### WHAT TO PRODUCE
The full set of entries below needs to be written out exactly.

INFORMATION SUPPLIED START

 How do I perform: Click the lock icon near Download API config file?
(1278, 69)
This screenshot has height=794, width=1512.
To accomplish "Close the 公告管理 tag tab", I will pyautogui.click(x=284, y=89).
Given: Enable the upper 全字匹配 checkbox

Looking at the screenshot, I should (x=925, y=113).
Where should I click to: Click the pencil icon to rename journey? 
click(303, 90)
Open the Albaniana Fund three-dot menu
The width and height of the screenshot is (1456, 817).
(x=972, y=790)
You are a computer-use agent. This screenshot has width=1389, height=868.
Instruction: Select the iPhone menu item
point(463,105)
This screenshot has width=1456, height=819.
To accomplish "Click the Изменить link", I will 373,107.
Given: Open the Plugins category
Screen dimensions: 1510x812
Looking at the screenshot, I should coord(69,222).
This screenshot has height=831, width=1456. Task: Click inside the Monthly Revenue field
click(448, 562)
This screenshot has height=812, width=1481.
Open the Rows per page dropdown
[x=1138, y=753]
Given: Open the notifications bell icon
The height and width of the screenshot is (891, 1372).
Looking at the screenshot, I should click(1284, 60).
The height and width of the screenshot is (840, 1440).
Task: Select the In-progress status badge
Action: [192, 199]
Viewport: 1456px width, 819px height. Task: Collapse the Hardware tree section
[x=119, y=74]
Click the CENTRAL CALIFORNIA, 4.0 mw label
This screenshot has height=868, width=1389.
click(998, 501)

INFORMATION SUPPLIED END

### THE ANSWER
 How do I perform: Click the lock icon near Download API config file?
(1278, 69)
This screenshot has height=794, width=1512.
To accomplish "Close the 公告管理 tag tab", I will pyautogui.click(x=284, y=89).
Given: Enable the upper 全字匹配 checkbox

Looking at the screenshot, I should (x=925, y=113).
Where should I click to: Click the pencil icon to rename journey? 
click(303, 90)
Open the Albaniana Fund three-dot menu
The width and height of the screenshot is (1456, 817).
(x=972, y=790)
You are a computer-use agent. This screenshot has width=1389, height=868.
Instruction: Select the iPhone menu item
point(463,105)
This screenshot has width=1456, height=819.
To accomplish "Click the Изменить link", I will 373,107.
Given: Open the Plugins category
Screen dimensions: 1510x812
Looking at the screenshot, I should coord(69,222).
This screenshot has height=831, width=1456. Task: Click inside the Monthly Revenue field
click(448, 562)
This screenshot has height=812, width=1481.
Open the Rows per page dropdown
[x=1138, y=753]
Given: Open the notifications bell icon
The height and width of the screenshot is (891, 1372).
Looking at the screenshot, I should click(1284, 60).
The height and width of the screenshot is (840, 1440).
Task: Select the In-progress status badge
Action: [192, 199]
Viewport: 1456px width, 819px height. Task: Collapse the Hardware tree section
[x=119, y=74]
Click the CENTRAL CALIFORNIA, 4.0 mw label
This screenshot has height=868, width=1389.
click(998, 501)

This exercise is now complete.